September 13, 2007

Meetup madness: Slumming it in startup land

Odyssey of face-to-face meet-ups rivals golf as a good waste of time

Ever wish you could take a one-year sabbatical from your corporate job, then (after six months of golf) dive into the vibrant, energizing world of grassroots technology innovation?

You'd travel to Silicon Valley, get an apartment in San Francisco, spend time just meeting people and finding the informal venues where young innovators mingle. You'd debate architectures and business models. Do mashups. Stay up all night whiteboarding and prototyping, then drive to the desert for the Burning Man festival, getting back just in time for your stock options to vest.

Well, forget about it, I'm going to save you the trouble. It's not glamorous like that. Maybe energizing on some level – but boy, it certainly ain't pretty.

I know this because I've just spent a couple of months going to a bunch of small, grassroots local discussions about technology, called meetups. These are loosely organized get-togethers where a hodgepodge of techies and entrepreneurs exchange ideas, noodle over problems, and build friendships over beer or in a borrowed conference room.

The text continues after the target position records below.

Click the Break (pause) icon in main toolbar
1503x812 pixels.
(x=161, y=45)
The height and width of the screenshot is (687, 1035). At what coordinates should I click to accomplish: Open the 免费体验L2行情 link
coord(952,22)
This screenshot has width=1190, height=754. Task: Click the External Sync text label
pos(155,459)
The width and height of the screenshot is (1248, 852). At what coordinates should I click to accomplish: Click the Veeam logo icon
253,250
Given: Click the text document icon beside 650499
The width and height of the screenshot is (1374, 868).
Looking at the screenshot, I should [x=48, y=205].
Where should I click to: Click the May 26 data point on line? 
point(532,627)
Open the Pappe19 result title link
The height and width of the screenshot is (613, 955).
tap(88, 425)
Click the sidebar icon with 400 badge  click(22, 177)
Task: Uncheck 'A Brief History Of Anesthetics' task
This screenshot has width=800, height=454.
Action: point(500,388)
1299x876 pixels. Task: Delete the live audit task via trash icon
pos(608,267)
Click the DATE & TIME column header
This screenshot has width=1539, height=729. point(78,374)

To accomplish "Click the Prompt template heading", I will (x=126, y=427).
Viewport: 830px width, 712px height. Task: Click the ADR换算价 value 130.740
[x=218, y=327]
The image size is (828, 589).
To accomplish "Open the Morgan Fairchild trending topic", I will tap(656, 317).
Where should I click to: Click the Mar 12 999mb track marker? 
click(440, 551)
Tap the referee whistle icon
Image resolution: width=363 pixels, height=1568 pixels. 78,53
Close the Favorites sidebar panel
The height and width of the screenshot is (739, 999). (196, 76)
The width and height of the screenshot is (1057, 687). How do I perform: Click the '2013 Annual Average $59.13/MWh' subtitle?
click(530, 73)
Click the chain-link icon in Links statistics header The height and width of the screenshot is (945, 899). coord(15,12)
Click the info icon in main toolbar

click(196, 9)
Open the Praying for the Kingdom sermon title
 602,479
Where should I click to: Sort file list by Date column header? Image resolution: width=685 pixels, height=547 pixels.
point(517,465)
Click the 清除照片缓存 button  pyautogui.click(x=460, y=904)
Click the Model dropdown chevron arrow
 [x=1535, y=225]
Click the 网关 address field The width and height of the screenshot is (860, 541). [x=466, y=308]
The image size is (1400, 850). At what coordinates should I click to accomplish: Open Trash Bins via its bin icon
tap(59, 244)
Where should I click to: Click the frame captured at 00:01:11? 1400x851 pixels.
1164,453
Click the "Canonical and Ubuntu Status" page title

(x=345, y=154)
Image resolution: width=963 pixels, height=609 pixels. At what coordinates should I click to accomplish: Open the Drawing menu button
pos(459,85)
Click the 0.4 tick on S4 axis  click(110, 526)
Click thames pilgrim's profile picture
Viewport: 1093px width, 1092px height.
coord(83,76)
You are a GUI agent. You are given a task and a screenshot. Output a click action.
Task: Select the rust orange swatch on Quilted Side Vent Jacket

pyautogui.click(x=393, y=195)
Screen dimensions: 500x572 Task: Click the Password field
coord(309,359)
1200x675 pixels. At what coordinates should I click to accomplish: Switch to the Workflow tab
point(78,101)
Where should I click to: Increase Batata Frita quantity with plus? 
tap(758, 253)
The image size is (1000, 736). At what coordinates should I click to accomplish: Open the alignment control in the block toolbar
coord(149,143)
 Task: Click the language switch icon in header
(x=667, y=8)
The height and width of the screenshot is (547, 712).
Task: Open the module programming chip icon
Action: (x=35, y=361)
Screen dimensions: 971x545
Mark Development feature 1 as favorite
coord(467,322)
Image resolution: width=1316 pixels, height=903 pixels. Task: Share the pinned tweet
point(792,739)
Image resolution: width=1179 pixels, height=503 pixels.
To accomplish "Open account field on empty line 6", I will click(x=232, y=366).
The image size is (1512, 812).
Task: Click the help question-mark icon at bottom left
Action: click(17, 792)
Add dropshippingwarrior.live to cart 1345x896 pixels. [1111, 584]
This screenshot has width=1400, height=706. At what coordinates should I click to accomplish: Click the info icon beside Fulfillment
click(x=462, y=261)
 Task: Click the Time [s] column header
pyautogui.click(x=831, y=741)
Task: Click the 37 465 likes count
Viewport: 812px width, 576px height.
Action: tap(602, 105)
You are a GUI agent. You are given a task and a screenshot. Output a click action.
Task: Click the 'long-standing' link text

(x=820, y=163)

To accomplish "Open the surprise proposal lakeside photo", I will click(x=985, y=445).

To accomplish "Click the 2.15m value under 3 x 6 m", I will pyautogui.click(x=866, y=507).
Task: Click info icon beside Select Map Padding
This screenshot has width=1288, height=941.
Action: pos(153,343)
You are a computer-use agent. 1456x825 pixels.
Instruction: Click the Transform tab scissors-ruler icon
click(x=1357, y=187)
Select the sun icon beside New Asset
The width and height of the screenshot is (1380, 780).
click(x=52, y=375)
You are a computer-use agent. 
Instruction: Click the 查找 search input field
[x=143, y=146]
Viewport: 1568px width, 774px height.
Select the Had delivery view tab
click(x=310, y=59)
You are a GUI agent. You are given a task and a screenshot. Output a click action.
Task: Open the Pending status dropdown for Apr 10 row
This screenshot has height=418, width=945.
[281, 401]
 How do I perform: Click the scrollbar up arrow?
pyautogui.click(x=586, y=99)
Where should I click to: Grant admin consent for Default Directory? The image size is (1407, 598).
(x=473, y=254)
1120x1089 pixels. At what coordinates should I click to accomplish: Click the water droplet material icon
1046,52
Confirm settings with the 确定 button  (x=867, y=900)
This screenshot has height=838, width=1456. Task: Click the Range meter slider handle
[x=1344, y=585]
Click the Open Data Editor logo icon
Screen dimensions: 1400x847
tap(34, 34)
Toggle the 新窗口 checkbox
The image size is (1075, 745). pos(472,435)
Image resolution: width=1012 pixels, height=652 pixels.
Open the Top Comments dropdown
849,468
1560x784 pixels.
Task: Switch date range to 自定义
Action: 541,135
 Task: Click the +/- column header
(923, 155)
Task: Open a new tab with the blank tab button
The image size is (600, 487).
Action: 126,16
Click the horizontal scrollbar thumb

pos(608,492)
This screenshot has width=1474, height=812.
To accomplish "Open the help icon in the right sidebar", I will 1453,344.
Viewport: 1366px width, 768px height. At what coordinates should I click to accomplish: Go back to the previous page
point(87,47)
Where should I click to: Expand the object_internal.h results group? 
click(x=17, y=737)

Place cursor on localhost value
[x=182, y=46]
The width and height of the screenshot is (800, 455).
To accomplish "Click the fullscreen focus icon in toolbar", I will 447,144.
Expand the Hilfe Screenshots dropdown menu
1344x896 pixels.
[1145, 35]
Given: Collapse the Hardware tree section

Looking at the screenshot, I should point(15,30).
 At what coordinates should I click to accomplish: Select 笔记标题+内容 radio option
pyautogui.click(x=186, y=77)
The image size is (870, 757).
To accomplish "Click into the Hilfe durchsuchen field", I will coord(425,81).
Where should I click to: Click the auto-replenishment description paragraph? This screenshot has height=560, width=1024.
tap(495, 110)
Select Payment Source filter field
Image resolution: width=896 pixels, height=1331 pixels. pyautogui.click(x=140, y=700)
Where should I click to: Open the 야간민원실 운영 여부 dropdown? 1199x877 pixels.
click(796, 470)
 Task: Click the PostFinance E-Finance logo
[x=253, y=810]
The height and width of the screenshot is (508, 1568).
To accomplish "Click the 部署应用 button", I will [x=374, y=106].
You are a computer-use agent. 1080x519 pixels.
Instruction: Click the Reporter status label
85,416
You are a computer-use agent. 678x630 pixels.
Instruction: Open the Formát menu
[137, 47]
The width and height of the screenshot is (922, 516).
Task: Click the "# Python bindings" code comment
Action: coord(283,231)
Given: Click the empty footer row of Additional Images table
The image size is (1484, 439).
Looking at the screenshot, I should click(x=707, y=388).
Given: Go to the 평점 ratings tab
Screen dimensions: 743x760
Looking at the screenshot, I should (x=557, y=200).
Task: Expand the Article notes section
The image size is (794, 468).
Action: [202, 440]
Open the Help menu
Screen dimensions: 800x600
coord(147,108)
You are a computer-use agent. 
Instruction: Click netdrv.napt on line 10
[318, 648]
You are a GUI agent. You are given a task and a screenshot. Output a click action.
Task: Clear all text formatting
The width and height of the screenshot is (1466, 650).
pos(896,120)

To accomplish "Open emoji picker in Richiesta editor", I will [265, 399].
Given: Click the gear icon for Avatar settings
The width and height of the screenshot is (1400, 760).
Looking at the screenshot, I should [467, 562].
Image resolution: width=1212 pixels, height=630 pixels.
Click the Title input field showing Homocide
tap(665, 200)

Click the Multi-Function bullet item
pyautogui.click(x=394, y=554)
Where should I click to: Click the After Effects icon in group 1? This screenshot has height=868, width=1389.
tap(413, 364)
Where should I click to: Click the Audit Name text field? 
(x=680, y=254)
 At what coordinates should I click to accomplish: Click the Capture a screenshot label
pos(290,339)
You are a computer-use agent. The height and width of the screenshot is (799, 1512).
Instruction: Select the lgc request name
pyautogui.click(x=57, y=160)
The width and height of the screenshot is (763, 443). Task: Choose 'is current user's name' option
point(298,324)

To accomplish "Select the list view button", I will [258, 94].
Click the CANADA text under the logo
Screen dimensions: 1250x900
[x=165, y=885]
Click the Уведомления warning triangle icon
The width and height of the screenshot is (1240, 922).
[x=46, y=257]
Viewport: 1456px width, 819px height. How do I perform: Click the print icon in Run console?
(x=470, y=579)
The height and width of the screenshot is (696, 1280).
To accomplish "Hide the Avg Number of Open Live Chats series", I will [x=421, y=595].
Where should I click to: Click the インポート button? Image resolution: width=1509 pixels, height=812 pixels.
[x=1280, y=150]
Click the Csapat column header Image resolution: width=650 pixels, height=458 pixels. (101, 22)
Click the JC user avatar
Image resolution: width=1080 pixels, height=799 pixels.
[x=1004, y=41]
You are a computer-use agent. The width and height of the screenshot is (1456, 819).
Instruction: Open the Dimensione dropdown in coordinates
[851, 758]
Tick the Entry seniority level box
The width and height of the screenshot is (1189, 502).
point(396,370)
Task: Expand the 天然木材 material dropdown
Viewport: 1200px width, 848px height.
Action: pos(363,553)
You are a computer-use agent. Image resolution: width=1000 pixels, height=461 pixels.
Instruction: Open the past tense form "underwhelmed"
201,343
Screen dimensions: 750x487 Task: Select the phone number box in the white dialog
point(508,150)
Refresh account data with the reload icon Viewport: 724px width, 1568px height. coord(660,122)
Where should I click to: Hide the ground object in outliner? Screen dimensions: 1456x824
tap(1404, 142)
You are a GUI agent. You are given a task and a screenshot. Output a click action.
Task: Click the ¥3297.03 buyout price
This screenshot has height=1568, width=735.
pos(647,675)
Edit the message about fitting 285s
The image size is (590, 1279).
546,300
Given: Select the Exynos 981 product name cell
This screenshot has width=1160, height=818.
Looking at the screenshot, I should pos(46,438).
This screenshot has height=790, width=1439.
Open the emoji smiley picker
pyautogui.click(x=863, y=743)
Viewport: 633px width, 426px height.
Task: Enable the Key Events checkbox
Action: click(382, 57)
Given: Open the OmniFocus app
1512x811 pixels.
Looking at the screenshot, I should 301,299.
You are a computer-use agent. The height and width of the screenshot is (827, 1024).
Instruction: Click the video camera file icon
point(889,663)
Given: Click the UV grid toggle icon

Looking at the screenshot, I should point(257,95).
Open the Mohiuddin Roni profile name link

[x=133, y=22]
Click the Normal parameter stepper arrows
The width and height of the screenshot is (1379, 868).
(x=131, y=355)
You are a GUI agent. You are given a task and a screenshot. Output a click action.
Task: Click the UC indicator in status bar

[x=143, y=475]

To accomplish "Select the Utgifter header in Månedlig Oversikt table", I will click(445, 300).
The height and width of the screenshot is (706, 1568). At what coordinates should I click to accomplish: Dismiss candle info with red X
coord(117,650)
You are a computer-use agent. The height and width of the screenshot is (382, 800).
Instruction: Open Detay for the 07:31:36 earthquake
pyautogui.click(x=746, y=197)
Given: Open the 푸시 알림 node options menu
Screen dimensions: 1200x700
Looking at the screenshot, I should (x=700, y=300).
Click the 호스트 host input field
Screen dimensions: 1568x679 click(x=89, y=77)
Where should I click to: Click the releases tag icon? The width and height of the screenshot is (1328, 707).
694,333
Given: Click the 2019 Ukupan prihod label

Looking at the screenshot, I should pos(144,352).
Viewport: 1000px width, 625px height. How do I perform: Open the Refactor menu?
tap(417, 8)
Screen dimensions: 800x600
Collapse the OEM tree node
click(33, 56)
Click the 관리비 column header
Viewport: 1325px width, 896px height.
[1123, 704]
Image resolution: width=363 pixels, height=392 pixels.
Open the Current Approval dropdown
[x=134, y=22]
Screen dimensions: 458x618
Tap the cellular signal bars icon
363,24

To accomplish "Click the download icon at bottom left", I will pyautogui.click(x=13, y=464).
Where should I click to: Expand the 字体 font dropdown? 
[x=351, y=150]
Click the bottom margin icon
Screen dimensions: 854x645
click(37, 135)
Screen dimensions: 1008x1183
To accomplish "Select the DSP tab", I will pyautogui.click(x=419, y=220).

Now maybe I just haven't gone to the right ones, but I've gone to enough that I'm starting to see some recurring themes:

1. The total non-sequitur (aka "why am I here"). At a recent open source database meetup, I asked a woman next to me if she had any advice about shared hosting providers. She proceeded to tell me everything there is to know about their First Amendment (privacy) policies, which is her top concern because her content is "sensitive." I also found out what she meant by "sensitive," but I'll spare you the details.

2. The smartest person in the room hasn't reached puberty. I attended a content management meetup at a large nearby university. There were about 40 people present, mostly in their 30s and 40s, including several IT staffers from that large university. After a round of introductions, the lights dimmed and the featured talk was given – by a 10-year-old. A freakin' 10-year-old! OK, maybe he was 12. And it was a good presentation. But where did this kid come from?

3. The anti-establishment arrogance factor. "Half our business is because corporate IT departments can't move fast enough and are too calcified," one entrepreneur told me at another event. "Our customers need it up and running next week, but their IT budget process has a one-year lead time… those guys are good for nothing."

4. The "we're so great, woe is us" factor. "Our traffic is off the charts, we're growing 10 percent a week, but the way we designed our database, we have nine million tables. We're so hosed."

5. The "I'm so good, woe is me" factor. "Operations people like me just don't get any respect. I was offered a sys admin job at Google three years ago for $34,000 a year. Can you believe that? Sure, they had all the on-site benefits, but you can't live on that. Good people are leaving there because they don't pay enough…"

6. The "handcuffed by the community" conundrum. "Of course we should add that functionality to our core code … we'd like to, but we're an open source project and need to be sensitive to the community that's developed all the third-party modules. Yes, we know they don't work well together … that'll just have to get sorted out over time."